With at least one notable exception on the books, plants and animals get their carbon-14 from the atmosphere. Plants take it in directly, and animals eat the plants. Thus, it gets passed up the food chain. It is not surprising, therefore, to find that the carbon-14 in living plants and animals is in reasonable equilibrium with the atmospheric carbon-14. Some creationists, however, have claimed that certain plants can reject carbon-14 in favor of carbon-12. Because of the chemical similarity of carbon-14 and carbon-12, it is unlikely that such plants could deviate much from the ratio of C-14 to C-12 found in the atmosphere. Neither freak cases nor small deviations pose much of a problem for radiocarbon dating, which, after all, draws upon a wide variety of plant and animal species. Hence, we only have to worry about the initial concentration of C-14 in the atmosphere. Topic R1 shows that the level of C-14 in the atmosphere has not varied appreciably over tens of thousands of years. Therefore, the initial C-14 content is known for any reasonable sample!

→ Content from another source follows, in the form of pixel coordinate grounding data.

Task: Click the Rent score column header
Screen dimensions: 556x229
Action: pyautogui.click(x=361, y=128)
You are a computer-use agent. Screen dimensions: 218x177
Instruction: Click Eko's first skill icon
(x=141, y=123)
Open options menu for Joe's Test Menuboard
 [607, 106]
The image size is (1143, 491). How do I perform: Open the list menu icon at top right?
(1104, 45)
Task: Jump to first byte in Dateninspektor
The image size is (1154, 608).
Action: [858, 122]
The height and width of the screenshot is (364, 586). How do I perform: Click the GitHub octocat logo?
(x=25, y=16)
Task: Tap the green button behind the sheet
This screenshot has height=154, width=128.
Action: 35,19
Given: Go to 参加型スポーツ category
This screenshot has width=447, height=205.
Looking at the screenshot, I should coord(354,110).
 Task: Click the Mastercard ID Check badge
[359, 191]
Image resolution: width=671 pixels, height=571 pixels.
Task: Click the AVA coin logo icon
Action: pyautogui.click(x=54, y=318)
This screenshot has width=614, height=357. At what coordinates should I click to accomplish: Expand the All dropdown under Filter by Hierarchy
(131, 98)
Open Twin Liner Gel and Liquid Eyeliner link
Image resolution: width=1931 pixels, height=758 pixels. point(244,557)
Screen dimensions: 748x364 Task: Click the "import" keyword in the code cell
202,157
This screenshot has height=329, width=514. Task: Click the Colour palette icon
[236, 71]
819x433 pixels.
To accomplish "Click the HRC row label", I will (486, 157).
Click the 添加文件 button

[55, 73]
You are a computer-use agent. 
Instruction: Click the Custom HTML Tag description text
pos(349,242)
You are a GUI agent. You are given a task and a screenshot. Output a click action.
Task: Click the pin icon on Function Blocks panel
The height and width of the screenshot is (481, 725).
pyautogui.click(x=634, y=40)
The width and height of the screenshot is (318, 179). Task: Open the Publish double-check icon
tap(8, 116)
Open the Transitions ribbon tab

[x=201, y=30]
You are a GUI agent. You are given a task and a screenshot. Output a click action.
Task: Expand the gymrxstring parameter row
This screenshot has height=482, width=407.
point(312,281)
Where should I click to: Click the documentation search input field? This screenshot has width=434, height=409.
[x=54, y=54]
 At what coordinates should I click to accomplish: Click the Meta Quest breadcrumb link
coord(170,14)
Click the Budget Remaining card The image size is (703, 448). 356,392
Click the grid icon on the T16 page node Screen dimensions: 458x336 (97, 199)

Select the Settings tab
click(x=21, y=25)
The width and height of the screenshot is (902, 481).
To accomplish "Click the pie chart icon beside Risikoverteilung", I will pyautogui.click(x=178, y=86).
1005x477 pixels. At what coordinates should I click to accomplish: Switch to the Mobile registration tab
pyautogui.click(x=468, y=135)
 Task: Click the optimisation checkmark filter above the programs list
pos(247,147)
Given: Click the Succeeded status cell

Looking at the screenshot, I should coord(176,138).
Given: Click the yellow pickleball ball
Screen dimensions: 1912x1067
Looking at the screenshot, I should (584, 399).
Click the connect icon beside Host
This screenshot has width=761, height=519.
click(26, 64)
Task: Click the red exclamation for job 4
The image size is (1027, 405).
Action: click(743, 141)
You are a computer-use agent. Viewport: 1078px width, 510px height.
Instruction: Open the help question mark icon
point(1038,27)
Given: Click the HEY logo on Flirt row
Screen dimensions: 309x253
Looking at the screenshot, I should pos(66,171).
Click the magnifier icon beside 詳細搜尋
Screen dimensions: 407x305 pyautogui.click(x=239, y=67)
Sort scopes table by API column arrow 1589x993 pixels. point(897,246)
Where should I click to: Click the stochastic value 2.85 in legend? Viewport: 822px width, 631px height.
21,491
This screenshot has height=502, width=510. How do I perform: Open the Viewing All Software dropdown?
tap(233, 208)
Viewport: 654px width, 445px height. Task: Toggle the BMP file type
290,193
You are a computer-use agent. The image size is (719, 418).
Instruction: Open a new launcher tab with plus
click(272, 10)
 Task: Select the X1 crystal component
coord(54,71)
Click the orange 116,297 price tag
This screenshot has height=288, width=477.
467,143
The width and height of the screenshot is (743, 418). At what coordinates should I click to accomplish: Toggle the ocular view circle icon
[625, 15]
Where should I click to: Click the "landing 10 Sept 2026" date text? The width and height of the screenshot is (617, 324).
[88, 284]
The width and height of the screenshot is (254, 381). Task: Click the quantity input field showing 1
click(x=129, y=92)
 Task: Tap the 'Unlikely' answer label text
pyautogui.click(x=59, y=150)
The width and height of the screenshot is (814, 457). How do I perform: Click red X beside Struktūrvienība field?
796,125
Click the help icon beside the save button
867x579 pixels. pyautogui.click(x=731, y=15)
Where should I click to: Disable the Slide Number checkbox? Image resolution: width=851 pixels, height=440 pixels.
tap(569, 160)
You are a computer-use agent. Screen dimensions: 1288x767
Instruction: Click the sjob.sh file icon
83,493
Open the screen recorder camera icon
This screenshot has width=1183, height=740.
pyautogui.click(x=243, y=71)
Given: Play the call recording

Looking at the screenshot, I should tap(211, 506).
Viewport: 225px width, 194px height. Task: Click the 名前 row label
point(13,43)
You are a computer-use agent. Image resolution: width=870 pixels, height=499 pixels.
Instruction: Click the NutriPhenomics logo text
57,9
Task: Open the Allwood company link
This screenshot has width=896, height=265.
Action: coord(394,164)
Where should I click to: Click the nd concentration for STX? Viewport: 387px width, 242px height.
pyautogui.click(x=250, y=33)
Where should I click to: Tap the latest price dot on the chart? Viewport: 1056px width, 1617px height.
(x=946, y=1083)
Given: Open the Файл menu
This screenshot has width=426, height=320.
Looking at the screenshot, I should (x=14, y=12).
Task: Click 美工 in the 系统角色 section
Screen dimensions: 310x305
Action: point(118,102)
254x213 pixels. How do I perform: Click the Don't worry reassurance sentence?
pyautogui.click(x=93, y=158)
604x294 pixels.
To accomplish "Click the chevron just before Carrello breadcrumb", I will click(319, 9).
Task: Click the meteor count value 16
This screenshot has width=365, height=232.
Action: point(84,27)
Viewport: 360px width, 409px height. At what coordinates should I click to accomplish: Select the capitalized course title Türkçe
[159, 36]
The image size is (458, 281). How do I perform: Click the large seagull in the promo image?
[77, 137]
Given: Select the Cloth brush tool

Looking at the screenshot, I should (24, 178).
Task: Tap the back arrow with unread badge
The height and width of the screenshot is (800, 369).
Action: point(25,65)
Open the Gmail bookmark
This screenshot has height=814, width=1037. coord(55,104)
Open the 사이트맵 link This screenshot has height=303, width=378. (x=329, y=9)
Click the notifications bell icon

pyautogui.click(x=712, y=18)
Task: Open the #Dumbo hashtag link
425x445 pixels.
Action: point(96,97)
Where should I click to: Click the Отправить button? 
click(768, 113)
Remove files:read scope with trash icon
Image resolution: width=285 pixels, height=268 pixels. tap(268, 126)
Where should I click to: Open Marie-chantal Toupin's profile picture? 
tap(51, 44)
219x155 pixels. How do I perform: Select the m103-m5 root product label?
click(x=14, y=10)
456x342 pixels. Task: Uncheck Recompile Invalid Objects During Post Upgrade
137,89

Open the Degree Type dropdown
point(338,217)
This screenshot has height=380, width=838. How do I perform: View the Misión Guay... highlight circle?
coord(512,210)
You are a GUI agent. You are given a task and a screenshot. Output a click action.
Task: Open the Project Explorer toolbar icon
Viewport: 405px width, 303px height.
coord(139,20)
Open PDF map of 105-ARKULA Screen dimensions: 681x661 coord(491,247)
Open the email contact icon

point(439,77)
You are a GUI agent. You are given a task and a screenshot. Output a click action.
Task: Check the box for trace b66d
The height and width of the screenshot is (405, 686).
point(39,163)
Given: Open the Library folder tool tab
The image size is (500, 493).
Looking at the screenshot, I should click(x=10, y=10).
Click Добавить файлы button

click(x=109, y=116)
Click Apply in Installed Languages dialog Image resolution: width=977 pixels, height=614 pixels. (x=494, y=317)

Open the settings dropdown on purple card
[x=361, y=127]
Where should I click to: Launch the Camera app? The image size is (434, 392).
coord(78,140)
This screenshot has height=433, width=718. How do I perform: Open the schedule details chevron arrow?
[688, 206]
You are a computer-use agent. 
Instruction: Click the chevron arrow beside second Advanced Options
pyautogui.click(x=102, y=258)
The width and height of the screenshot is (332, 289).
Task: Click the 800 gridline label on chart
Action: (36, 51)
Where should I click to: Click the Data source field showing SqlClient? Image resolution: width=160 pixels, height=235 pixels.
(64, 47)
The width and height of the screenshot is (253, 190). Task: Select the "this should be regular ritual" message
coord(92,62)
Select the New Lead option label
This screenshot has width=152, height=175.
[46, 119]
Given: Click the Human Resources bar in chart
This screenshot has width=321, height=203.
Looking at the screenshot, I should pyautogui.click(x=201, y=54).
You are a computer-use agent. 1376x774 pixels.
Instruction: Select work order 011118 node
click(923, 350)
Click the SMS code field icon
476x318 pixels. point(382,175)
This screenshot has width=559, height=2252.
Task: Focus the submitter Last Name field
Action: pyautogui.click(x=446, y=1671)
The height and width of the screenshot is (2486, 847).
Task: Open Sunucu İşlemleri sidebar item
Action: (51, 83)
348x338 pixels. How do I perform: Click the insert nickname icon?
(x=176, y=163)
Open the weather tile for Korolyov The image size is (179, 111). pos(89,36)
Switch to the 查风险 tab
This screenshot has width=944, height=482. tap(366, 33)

The notable exception involves certain mollusks, which get much of their carbon from dissolved limestone. Since limestone is very old it contains very little carbon-14. Thus, in getting some of their carbon from limestone, these mollusks "inherit" some of the limestone's old age! That is, the limestone carbon skews the normal ratio between C-12 and C-14 found in living things. No problem! If one dates such mollusks, one must be extra careful in interpreting the data. Not every mollusk shell presents such problems, and the dating of other material might yield a crosscheck. Further study might even allow correction tables. The discovery has strengthened the carbon-14 method, not weakened it! By the way, shouldn't the creationist be worried over the old, carbon-14 age of the limestone? Why is it that limestone has so little C-14 in it?

Different parts of the same sample may, indeed, yield different C-14/C-12 ratios. Partial contamination, say of a block of wood, may affect its different parts to different degrees. Insect burrows, cracks, and partial decay may allow contamination later on to affect those portions of the sample unequally. However, there are laboratory techniques, often ingenious, for dealing with such problems. If the sample shows evidence of being hopelessly contaminated it is pitched.

Some samples, such as a section of a tree trunk, may well contain material of considerably different ages. The interior portion of a tree trunk could easily be several hundred years older than the outer portions. Once again, the C-14/C-12 ratios would reflect this difference in age.

In summing up this point, we do know within good limits what the initial C-14 was for any reasonable sample. A sample will not have different ratios of carbon unless it has been contaminated or reflects a genuine range of ages.